- _The task_: Would you set down the complete data below, exactly as shown?

━━━━━━━━━━━━━━━━━━━━

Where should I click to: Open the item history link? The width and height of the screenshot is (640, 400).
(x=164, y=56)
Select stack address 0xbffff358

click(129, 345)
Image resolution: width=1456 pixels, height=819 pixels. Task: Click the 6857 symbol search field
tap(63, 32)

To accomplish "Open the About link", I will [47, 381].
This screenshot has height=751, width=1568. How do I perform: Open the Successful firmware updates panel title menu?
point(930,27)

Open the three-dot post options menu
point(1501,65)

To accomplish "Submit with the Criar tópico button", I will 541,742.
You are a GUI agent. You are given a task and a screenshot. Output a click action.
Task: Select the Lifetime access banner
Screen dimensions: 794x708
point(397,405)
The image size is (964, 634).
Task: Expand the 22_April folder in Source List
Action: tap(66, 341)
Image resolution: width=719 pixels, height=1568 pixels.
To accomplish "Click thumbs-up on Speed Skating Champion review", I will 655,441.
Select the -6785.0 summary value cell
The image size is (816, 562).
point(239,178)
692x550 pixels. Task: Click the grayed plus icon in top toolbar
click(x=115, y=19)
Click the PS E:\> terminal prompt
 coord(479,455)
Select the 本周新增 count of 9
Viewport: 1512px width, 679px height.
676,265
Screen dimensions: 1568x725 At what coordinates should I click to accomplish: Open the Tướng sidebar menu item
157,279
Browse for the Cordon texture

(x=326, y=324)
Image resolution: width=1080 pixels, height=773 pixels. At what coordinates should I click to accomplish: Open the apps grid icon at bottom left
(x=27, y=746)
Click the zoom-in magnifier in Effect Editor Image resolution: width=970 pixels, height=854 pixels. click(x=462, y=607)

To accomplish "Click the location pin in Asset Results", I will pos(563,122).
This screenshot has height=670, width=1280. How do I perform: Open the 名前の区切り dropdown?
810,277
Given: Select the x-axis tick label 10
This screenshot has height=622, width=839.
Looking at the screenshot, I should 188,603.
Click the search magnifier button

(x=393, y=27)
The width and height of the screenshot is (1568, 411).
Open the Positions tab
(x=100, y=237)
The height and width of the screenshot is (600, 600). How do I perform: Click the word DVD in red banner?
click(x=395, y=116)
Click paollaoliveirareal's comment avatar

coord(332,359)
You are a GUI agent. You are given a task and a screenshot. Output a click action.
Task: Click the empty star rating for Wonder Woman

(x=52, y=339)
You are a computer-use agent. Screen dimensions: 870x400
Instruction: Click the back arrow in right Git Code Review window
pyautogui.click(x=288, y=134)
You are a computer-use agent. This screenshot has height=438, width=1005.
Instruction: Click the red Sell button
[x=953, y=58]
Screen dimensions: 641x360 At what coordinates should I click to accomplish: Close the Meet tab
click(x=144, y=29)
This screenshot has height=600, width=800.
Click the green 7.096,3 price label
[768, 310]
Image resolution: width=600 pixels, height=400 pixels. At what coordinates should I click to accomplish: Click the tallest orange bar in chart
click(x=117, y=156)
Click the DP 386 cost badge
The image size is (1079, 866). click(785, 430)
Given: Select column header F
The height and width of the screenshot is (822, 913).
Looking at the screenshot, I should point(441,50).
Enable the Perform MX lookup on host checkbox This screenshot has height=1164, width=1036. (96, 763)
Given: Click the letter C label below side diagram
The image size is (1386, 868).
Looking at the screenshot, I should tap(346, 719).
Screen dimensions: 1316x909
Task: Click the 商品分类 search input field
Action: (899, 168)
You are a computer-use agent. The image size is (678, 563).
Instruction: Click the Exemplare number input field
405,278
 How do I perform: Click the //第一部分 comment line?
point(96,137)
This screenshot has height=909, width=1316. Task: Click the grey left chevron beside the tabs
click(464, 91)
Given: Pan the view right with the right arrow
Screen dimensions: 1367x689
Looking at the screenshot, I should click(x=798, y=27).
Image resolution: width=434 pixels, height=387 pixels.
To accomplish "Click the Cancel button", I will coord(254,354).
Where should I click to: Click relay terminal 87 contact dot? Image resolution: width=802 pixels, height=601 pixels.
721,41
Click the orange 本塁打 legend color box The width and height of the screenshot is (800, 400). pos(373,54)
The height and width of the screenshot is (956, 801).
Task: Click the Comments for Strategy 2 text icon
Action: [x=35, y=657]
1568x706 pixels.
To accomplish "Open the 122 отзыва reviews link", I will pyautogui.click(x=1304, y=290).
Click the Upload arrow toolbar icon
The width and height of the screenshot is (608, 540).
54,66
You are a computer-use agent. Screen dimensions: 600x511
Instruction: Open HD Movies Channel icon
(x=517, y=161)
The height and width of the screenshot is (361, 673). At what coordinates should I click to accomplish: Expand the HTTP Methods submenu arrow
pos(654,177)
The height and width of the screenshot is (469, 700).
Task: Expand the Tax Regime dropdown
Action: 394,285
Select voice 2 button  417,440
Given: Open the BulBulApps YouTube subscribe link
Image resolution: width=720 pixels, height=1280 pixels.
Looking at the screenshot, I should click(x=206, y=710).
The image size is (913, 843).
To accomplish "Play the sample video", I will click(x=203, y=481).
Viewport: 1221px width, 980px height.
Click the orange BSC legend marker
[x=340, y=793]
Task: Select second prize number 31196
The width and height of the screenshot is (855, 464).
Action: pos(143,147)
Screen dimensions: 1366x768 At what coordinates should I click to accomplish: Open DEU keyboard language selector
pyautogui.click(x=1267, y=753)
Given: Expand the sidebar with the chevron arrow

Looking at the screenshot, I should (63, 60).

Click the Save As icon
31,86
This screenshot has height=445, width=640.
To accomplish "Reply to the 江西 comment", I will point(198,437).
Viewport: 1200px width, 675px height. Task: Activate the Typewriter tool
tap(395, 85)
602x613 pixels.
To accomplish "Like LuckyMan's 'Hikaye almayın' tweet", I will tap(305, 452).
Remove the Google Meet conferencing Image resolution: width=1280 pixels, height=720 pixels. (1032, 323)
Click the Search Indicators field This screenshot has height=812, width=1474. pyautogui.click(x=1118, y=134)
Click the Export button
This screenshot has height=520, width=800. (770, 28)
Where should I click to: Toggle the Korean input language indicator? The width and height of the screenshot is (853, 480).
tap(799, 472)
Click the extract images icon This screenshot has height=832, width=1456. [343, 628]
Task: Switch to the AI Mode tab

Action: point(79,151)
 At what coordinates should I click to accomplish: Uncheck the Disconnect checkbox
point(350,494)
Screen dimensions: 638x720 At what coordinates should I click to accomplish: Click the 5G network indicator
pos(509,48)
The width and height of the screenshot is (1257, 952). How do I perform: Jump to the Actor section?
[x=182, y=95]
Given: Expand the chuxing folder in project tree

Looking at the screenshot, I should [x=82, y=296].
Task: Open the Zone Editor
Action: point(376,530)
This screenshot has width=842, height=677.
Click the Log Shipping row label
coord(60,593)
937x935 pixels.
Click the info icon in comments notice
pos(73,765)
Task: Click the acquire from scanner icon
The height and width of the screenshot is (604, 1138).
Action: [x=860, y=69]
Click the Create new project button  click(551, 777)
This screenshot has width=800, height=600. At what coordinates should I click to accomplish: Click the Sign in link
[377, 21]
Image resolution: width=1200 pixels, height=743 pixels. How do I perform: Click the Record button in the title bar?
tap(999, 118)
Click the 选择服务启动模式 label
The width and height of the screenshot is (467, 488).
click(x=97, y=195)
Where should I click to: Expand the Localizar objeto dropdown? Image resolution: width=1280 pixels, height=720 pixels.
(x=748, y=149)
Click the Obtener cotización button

━━━━━━━━━━━━━━━━━━━━

- _Result_:
Where should I click to: Open the item history link? The width and height of the screenshot is (640, 400).
(x=164, y=56)
Select stack address 0xbffff358

click(129, 345)
Image resolution: width=1456 pixels, height=819 pixels. Task: Click the 6857 symbol search field
tap(63, 32)

To accomplish "Open the About link", I will [47, 381].
This screenshot has height=751, width=1568. How do I perform: Open the Successful firmware updates panel title menu?
point(930,27)

Open the three-dot post options menu
point(1501,65)

To accomplish "Submit with the Criar tópico button", I will 541,742.
You are a GUI agent. You are given a task and a screenshot. Output a click action.
Task: Select the Lifetime access banner
Screen dimensions: 794x708
point(397,405)
The image size is (964, 634).
Task: Expand the 22_April folder in Source List
Action: tap(66, 341)
Image resolution: width=719 pixels, height=1568 pixels.
To accomplish "Click thumbs-up on Speed Skating Champion review", I will 655,441.
Select the -6785.0 summary value cell
The image size is (816, 562).
point(239,178)
692x550 pixels. Task: Click the grayed plus icon in top toolbar
click(x=115, y=19)
Click the PS E:\> terminal prompt
 coord(479,455)
Select the 本周新增 count of 9
Viewport: 1512px width, 679px height.
676,265
Screen dimensions: 1568x725 At what coordinates should I click to accomplish: Open the Tướng sidebar menu item
157,279
Browse for the Cordon texture

(x=326, y=324)
Image resolution: width=1080 pixels, height=773 pixels. At what coordinates should I click to accomplish: Open the apps grid icon at bottom left
(x=27, y=746)
Click the zoom-in magnifier in Effect Editor Image resolution: width=970 pixels, height=854 pixels. click(x=462, y=607)

To accomplish "Click the location pin in Asset Results", I will pos(563,122).
This screenshot has height=670, width=1280. How do I perform: Open the 名前の区切り dropdown?
810,277
Given: Select the x-axis tick label 10
This screenshot has height=622, width=839.
Looking at the screenshot, I should 188,603.
Click the search magnifier button

(x=393, y=27)
The width and height of the screenshot is (1568, 411).
Open the Positions tab
(x=100, y=237)
The height and width of the screenshot is (600, 600). How do I perform: Click the word DVD in red banner?
click(x=395, y=116)
Click paollaoliveirareal's comment avatar

coord(332,359)
You are a GUI agent. You are given a task and a screenshot. Output a click action.
Task: Click the empty star rating for Wonder Woman

(x=52, y=339)
You are a computer-use agent. Screen dimensions: 870x400
Instruction: Click the back arrow in right Git Code Review window
pyautogui.click(x=288, y=134)
You are a computer-use agent. This screenshot has height=438, width=1005.
Instruction: Click the red Sell button
[x=953, y=58]
Screen dimensions: 641x360 At what coordinates should I click to accomplish: Close the Meet tab
click(x=144, y=29)
This screenshot has height=600, width=800.
Click the green 7.096,3 price label
[768, 310]
Image resolution: width=600 pixels, height=400 pixels. At what coordinates should I click to accomplish: Click the tallest orange bar in chart
click(x=117, y=156)
Click the DP 386 cost badge
The image size is (1079, 866). click(785, 430)
Given: Select column header F
The height and width of the screenshot is (822, 913).
Looking at the screenshot, I should point(441,50).
Enable the Perform MX lookup on host checkbox This screenshot has height=1164, width=1036. (96, 763)
Given: Click the letter C label below side diagram
The image size is (1386, 868).
Looking at the screenshot, I should tap(346, 719).
Screen dimensions: 1316x909
Task: Click the 商品分类 search input field
Action: (899, 168)
You are a computer-use agent. The image size is (678, 563).
Instruction: Click the Exemplare number input field
405,278
 How do I perform: Click the //第一部分 comment line?
point(96,137)
This screenshot has height=909, width=1316. Task: Click the grey left chevron beside the tabs
click(464, 91)
Given: Pan the view right with the right arrow
Screen dimensions: 1367x689
Looking at the screenshot, I should click(x=798, y=27).
Image resolution: width=434 pixels, height=387 pixels.
To accomplish "Click the Cancel button", I will coord(254,354).
Where should I click to: Click relay terminal 87 contact dot? Image resolution: width=802 pixels, height=601 pixels.
721,41
Click the orange 本塁打 legend color box The width and height of the screenshot is (800, 400). pos(373,54)
The height and width of the screenshot is (956, 801).
Task: Click the Comments for Strategy 2 text icon
Action: [x=35, y=657]
1568x706 pixels.
To accomplish "Open the 122 отзыва reviews link", I will pyautogui.click(x=1304, y=290).
Click the Upload arrow toolbar icon
The width and height of the screenshot is (608, 540).
54,66
You are a computer-use agent. Screen dimensions: 600x511
Instruction: Open HD Movies Channel icon
(x=517, y=161)
The height and width of the screenshot is (361, 673). At what coordinates should I click to accomplish: Expand the HTTP Methods submenu arrow
pos(654,177)
The height and width of the screenshot is (469, 700).
Task: Expand the Tax Regime dropdown
Action: 394,285
Select voice 2 button  417,440
Given: Open the BulBulApps YouTube subscribe link
Image resolution: width=720 pixels, height=1280 pixels.
Looking at the screenshot, I should click(x=206, y=710).
The image size is (913, 843).
To accomplish "Play the sample video", I will click(x=203, y=481).
Viewport: 1221px width, 980px height.
Click the orange BSC legend marker
[x=340, y=793]
Task: Select second prize number 31196
The width and height of the screenshot is (855, 464).
Action: pos(143,147)
Screen dimensions: 1366x768 At what coordinates should I click to accomplish: Open DEU keyboard language selector
pyautogui.click(x=1267, y=753)
Given: Expand the sidebar with the chevron arrow

Looking at the screenshot, I should (63, 60).

Click the Save As icon
31,86
This screenshot has height=445, width=640.
To accomplish "Reply to the 江西 comment", I will point(198,437).
Viewport: 1200px width, 675px height. Task: Activate the Typewriter tool
tap(395, 85)
602x613 pixels.
To accomplish "Like LuckyMan's 'Hikaye almayın' tweet", I will tap(305, 452).
Remove the Google Meet conferencing Image resolution: width=1280 pixels, height=720 pixels. (1032, 323)
Click the Search Indicators field This screenshot has height=812, width=1474. pyautogui.click(x=1118, y=134)
Click the Export button
This screenshot has height=520, width=800. (770, 28)
Where should I click to: Toggle the Korean input language indicator? The width and height of the screenshot is (853, 480).
tap(799, 472)
Click the extract images icon This screenshot has height=832, width=1456. [343, 628]
Task: Switch to the AI Mode tab

Action: point(79,151)
 At what coordinates should I click to accomplish: Uncheck the Disconnect checkbox
point(350,494)
Screen dimensions: 638x720 At what coordinates should I click to accomplish: Click the 5G network indicator
pos(509,48)
The width and height of the screenshot is (1257, 952). How do I perform: Jump to the Actor section?
[x=182, y=95]
Given: Expand the chuxing folder in project tree

Looking at the screenshot, I should [x=82, y=296].
Task: Open the Zone Editor
Action: point(376,530)
This screenshot has width=842, height=677.
Click the Log Shipping row label
coord(60,593)
937x935 pixels.
Click the info icon in comments notice
pos(73,765)
Task: Click the acquire from scanner icon
The height and width of the screenshot is (604, 1138).
Action: [x=860, y=69]
Click the Create new project button  click(551, 777)
This screenshot has width=800, height=600. At what coordinates should I click to accomplish: Click the Sign in link
[377, 21]
Image resolution: width=1200 pixels, height=743 pixels. How do I perform: Click the Record button in the title bar?
tap(999, 118)
Click the 选择服务启动模式 label
The width and height of the screenshot is (467, 488).
click(x=97, y=195)
Where should I click to: Expand the Localizar objeto dropdown? Image resolution: width=1280 pixels, height=720 pixels.
(x=748, y=149)
Click the Obtener cotización button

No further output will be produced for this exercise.